Now, let us substitute the above value in the formula for volume. Then, we get
\[\begin{align}
  & \Rightarrow V=\dfrac{1}{3}\pi \left( 9h-{{h}^{3}} \right) \\
 & \Rightarrow V=\dfrac{1}{3}\pi \left( 9\left( \sqrt{3} \right)-{{\left( \sqrt{3} \right)}^{3}} \right) \\
 & \Rightarrow V=\dfrac{1}{3}\pi \left( 9\sqrt{3}-3\sqrt{3} \right) \\
 & \Rightarrow V=\dfrac{1}{3}\pi \left( 6\sqrt{3} \right) \\
 & \Rightarrow V=\pi \left( 2\sqrt{3} \right) \\
 & \Rightarrow V=2\sqrt{3}\pi \\
\end{align}\]
Hence maximum volume of cone is \[2\sqrt{3}\pi \] cubic units. Hence answer is Option C.

Note: We can also solve this problem by writing r and h in terms of angle $\theta $ as, $r=3\sin \theta $ and $h=3\cos \theta $.

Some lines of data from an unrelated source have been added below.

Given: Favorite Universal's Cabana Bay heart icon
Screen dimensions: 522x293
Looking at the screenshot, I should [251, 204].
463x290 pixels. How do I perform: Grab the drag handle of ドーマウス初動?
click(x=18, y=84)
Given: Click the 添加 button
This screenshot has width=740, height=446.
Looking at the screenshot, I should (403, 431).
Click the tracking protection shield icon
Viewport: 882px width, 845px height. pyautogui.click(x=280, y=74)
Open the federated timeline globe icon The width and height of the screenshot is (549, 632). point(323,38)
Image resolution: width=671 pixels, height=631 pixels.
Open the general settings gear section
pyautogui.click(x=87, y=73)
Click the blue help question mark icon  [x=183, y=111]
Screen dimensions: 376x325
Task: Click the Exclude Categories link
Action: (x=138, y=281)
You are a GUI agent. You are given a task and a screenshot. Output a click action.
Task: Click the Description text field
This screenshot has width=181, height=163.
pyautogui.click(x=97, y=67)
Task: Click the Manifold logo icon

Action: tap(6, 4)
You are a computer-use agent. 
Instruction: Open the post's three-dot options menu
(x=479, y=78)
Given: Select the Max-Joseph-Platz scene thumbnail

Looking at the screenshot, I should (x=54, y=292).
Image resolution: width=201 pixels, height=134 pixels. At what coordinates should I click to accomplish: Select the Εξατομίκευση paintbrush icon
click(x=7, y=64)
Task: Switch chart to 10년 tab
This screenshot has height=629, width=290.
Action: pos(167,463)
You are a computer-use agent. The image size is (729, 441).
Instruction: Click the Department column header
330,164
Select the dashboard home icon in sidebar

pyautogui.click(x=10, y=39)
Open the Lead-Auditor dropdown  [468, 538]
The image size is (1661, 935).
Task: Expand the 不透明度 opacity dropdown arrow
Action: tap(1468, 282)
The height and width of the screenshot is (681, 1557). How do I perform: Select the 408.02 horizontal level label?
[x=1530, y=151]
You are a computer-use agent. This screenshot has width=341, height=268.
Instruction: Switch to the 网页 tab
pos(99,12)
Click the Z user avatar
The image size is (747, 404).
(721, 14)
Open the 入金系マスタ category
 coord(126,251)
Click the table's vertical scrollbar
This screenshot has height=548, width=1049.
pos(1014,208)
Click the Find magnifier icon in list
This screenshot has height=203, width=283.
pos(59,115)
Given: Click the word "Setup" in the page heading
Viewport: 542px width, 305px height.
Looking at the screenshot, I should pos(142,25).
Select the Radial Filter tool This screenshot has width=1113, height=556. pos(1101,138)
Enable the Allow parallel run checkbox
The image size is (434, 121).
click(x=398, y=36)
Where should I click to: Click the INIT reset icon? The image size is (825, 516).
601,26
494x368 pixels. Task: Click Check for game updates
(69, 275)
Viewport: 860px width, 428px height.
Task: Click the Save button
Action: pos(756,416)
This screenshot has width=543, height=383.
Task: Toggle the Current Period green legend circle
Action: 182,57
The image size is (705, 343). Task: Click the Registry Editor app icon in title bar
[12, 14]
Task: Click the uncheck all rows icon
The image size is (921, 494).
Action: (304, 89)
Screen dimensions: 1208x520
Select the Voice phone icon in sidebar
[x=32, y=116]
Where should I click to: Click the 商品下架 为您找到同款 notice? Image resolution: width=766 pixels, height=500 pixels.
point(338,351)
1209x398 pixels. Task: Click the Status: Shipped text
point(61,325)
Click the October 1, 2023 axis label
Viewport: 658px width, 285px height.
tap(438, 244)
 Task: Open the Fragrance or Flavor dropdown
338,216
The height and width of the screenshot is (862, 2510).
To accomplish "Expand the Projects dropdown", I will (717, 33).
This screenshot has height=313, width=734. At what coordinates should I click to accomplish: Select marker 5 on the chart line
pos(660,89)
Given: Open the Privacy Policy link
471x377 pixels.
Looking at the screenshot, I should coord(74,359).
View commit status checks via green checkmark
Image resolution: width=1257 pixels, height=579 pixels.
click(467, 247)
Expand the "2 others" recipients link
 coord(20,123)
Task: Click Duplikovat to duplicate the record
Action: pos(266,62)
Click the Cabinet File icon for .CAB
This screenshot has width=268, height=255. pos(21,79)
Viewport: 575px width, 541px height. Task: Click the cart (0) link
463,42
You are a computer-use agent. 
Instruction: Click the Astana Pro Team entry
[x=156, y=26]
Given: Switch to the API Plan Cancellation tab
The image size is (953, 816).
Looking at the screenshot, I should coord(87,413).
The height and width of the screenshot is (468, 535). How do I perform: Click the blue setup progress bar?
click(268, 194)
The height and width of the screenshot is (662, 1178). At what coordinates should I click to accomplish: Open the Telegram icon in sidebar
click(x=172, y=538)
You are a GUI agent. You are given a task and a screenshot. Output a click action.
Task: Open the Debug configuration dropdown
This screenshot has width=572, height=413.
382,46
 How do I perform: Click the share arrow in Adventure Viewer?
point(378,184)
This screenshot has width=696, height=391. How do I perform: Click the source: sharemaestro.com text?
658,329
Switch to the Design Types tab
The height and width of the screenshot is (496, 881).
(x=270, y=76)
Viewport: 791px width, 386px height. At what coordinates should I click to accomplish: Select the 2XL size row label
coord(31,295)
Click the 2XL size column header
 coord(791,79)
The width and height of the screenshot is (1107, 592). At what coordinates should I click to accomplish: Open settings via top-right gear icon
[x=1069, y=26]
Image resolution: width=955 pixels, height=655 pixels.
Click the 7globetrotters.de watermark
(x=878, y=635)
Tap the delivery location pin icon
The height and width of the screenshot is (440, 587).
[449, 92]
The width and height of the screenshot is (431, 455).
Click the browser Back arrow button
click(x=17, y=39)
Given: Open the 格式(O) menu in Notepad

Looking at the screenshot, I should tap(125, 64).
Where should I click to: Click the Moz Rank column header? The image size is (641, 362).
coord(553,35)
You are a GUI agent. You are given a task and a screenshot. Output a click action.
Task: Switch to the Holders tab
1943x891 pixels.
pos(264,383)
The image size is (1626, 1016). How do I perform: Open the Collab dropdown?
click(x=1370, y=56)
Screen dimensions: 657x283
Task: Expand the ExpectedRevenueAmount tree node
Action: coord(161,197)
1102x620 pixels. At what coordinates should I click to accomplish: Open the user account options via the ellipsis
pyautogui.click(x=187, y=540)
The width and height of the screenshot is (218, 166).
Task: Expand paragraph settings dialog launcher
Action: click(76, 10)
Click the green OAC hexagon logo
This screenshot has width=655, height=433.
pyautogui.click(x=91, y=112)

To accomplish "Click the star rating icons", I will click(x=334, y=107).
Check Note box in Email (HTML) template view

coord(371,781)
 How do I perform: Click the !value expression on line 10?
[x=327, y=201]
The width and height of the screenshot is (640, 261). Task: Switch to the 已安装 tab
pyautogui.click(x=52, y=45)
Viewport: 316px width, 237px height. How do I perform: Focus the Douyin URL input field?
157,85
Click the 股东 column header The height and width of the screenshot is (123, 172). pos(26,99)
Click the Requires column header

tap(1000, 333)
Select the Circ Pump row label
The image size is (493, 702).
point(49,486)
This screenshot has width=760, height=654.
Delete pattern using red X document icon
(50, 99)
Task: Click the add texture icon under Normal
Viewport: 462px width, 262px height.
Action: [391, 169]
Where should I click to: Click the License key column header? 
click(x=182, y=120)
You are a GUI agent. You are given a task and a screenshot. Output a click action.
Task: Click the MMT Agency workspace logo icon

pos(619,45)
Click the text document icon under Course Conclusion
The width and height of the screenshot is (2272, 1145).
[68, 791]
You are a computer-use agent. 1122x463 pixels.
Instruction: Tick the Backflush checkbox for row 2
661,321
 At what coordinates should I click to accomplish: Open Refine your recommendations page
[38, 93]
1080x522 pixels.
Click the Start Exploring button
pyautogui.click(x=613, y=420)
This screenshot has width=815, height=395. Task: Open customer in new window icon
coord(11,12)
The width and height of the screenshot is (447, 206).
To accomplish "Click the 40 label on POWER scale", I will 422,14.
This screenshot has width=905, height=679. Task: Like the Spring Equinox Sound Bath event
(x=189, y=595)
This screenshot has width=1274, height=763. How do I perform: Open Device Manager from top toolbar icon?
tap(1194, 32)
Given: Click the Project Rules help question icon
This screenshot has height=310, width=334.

Now let us substitute the above values in the formula for volume of cone.
\[\begin{align}
  & \Rightarrow V=\dfrac{1}{3}\pi {{r}^{2}}h \\
 & \Rightarrow V=\dfrac{1}{3}\pi {{\left( 3\sin \theta \right)}^{2}}\left( 3\cos \theta \right) \\
 & \Rightarrow V=\dfrac{1}{3}\pi \times 9{{\sin }^{2}}\theta \times 3\cos \theta \\
 & \Rightarrow V=9\pi {{\sin }^{2}}\theta \cos \theta \\
\end{align}\]
Later we differentiate the above volume with respective to $\theta $ and equate it to zero to find the condition for maximum volume and later we substitute the condition in the volume formula to find the maximum volume as we did in the solution part above.